The software comes with full documentation, detailed commenting of the code and unit tests. In this short description, we just mention the core elements of interest:
• A `model` module implements the following classes:
◦ `STFTLayer` / `ISTFTLayer`: subclass `keras.layers.Layer` and encapsulate the transformation back and forth to the short-term Fourier domain.
◦ `BLSTMSpectralFilterLayer`: the core filter model, that inputs a mixture spectrogram and outputs a specific target spectrogram.
◦ `get_joint_spectral_filter`: this puts together several spectral filter layers (either based on currently implemented BLSTM or based on some other model that’s not part of UMX-PRO): this keras Model puts together several spectral filters and combines them to produce several target spectrograms. This joint filter is available both as a functional Keras model or as a subclass of keras.Model for convenience.

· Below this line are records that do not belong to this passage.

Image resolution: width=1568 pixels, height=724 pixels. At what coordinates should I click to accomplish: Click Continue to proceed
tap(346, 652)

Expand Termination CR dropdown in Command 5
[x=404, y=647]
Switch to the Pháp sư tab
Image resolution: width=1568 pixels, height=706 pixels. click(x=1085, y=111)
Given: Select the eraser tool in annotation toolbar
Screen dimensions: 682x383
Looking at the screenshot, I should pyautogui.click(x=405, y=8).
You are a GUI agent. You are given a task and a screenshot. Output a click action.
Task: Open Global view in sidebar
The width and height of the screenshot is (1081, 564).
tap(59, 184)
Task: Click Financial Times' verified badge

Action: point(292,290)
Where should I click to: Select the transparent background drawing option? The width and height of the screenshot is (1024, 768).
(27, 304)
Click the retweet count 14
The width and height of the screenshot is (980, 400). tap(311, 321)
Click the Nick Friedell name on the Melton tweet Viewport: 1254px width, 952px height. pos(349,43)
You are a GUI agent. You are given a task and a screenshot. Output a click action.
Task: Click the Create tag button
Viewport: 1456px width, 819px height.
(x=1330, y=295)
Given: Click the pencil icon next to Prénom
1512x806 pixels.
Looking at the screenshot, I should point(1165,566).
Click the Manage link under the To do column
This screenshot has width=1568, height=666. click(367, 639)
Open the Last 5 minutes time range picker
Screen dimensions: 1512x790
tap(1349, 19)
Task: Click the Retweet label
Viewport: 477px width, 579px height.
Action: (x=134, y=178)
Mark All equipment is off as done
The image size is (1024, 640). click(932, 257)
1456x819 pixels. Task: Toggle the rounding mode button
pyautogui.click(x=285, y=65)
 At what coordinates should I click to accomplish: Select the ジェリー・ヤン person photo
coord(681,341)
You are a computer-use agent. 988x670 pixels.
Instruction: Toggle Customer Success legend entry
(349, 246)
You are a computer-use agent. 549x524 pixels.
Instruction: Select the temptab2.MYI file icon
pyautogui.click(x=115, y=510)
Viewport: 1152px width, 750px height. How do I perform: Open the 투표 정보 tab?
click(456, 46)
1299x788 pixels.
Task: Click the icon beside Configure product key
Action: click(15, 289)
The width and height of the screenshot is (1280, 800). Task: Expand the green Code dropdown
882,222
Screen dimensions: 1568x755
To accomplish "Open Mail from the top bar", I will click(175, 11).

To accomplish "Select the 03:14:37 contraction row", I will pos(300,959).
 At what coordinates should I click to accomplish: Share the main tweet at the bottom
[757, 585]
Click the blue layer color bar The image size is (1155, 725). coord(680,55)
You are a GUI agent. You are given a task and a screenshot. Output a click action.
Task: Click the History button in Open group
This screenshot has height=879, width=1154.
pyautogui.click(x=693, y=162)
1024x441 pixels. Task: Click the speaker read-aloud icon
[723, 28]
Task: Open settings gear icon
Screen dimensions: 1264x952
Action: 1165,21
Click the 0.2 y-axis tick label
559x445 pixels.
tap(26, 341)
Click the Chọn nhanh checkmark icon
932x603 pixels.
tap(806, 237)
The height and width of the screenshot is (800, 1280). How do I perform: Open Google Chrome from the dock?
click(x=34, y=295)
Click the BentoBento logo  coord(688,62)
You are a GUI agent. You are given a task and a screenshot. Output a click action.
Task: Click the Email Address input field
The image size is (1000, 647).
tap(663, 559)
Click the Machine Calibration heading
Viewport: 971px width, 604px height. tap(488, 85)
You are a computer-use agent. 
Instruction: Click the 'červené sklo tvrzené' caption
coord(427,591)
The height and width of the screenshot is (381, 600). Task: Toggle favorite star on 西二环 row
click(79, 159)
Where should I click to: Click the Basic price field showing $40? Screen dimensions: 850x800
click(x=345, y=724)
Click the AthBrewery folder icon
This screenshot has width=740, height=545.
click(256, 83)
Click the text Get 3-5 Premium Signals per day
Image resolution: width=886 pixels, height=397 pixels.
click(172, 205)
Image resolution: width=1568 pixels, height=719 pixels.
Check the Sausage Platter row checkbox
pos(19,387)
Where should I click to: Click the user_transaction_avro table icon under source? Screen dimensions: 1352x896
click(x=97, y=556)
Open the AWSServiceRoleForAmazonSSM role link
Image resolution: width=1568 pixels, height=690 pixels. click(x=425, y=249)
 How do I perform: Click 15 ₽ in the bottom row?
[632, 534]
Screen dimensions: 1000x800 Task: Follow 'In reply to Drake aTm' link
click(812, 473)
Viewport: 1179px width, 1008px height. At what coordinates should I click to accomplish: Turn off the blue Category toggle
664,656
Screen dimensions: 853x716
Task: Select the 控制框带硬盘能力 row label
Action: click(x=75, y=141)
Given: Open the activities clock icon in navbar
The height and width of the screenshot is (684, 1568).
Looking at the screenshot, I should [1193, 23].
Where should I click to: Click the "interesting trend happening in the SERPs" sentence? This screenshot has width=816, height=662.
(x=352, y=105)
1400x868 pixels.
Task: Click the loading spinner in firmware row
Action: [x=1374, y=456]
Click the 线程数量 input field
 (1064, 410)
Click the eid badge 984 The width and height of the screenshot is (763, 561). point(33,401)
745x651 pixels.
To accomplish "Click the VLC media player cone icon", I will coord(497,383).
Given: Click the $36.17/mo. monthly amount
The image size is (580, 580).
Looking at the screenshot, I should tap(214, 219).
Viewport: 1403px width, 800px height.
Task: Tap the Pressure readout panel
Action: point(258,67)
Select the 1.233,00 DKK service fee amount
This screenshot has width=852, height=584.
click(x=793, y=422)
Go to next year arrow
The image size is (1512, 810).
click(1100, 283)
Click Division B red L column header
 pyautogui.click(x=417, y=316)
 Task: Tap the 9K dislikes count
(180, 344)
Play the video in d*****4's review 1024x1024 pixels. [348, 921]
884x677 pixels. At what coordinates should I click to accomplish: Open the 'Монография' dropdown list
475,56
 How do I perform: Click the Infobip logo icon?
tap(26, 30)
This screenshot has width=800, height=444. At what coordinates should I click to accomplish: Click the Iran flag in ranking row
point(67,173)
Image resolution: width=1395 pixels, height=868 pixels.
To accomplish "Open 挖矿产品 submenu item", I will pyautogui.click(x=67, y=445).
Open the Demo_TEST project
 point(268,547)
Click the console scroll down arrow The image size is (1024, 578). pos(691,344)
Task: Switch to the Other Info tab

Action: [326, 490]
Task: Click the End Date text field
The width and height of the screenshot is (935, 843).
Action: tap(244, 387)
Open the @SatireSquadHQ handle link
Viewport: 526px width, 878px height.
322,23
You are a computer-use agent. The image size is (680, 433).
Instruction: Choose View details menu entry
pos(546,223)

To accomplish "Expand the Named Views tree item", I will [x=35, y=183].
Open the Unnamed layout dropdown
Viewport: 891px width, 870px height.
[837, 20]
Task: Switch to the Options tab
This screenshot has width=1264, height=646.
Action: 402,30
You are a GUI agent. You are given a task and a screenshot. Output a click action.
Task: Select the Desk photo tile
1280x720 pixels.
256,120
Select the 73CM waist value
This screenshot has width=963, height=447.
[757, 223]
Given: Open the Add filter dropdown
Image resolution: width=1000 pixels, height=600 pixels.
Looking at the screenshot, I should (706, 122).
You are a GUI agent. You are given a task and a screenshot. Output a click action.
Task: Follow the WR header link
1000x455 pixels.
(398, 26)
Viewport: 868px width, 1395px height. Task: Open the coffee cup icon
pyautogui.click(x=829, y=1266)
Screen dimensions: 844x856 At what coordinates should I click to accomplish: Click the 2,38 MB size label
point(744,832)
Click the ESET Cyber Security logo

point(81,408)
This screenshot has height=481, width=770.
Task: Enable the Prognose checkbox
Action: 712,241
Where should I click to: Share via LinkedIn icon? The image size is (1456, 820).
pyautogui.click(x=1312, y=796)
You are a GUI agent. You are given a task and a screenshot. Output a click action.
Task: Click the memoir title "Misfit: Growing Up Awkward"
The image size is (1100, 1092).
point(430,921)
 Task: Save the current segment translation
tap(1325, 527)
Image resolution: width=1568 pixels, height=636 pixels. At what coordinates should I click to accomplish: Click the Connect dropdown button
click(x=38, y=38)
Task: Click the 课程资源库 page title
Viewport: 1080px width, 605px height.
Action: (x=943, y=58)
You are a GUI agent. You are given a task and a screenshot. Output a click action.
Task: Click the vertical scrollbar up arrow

◦ An `ExpectationMaximization` keras `Layer` takes several estimates in the complex STFT domain as well as the complex STFT of a mixture and refines those estimates through the EM algorithm (it can be understood as a TF2 implementation of the `norbert` python toolbox)
◦ `UMX`: this keras subclassed `Model` puts together everything mentioned above to take time-domain signals and produce separated time-domain targets.
• A `data` module implements the `FixedSourcesTrackFolderDataset` which is a TF v2 compliant parallelizable data pipeline, with the following features:
◦ it takes as an input a path with the structure mentioned above.
◦ it enables optional augmentations: random track mixing, random target gains, stereo swapping.
◦ it randomly extracts samples of some given duration from the actual data.
◦ the pipeline does not require any pre-processing, thus supports streaming audio inputs.
• A `train` module implements the actual training of the network.
◦ It creates a joint spectral filter, train/validation datasets
◦ It creates a configuration profile with the required parameters to continue training and restore models
◦ It trains the models under a distributed strategy, with early stopping and learning rate decay on plateau.
◦ It checkpoints regularly, monitors losses through tensorboard and saves the model to the (google) cloud regularly.
◦ Saves the model through its weights and in the `SavedModel` format for deployment.
◦ Alternatively to a joint training, one may train each source independently and only use them jointly afterwards for inference.
• An `inference` module permits the use of the pre-trained model:
◦ It restores a model from checkpoints/saved weights/SavedModel formats
◦ It takes audio files as input and produces separated files as output.
The rest of the software description may be found in the docs, automatically generated from the densely commented source code.